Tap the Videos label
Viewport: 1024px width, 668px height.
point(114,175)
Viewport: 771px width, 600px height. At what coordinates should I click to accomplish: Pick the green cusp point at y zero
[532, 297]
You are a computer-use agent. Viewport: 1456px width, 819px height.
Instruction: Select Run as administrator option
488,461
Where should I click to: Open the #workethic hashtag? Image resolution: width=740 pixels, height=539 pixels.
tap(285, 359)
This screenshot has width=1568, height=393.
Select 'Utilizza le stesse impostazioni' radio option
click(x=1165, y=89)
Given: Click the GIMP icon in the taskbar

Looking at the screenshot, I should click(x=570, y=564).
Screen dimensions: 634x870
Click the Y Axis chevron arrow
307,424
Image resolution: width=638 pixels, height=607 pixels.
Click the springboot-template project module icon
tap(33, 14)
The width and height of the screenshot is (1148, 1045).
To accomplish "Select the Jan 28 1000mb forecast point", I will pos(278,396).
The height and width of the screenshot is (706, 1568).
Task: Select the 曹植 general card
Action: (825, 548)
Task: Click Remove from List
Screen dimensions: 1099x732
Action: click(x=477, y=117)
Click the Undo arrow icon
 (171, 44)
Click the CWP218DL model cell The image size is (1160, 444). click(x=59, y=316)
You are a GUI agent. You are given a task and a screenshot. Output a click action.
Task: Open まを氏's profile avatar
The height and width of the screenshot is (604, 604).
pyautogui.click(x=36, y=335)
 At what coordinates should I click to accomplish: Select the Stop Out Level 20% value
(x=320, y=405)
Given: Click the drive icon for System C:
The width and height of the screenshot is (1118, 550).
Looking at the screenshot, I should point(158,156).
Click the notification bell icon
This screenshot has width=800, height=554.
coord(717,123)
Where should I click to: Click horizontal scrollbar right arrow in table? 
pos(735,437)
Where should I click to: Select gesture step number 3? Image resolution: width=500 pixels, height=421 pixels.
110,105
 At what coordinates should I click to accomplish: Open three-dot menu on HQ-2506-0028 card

• • • • •

Output only the lines that run from the one containing "You are a GUI" through the last line of the material above, both included.

[RESULT]:
You are a GUI agent. You are given a task and a screenshot. Output a click action.
Task: Open まを氏's profile avatar
The height and width of the screenshot is (604, 604).
pyautogui.click(x=36, y=335)
 At what coordinates should I click to accomplish: Select the Stop Out Level 20% value
(x=320, y=405)
Given: Click the drive icon for System C:
The width and height of the screenshot is (1118, 550).
Looking at the screenshot, I should point(158,156).
Click the notification bell icon
This screenshot has width=800, height=554.
coord(717,123)
Where should I click to: Click horizontal scrollbar right arrow in table? 
pos(735,437)
Where should I click to: Select gesture step number 3? Image resolution: width=500 pixels, height=421 pixels.
110,105
 At what coordinates should I click to accomplish: Open three-dot menu on HQ-2506-0028 card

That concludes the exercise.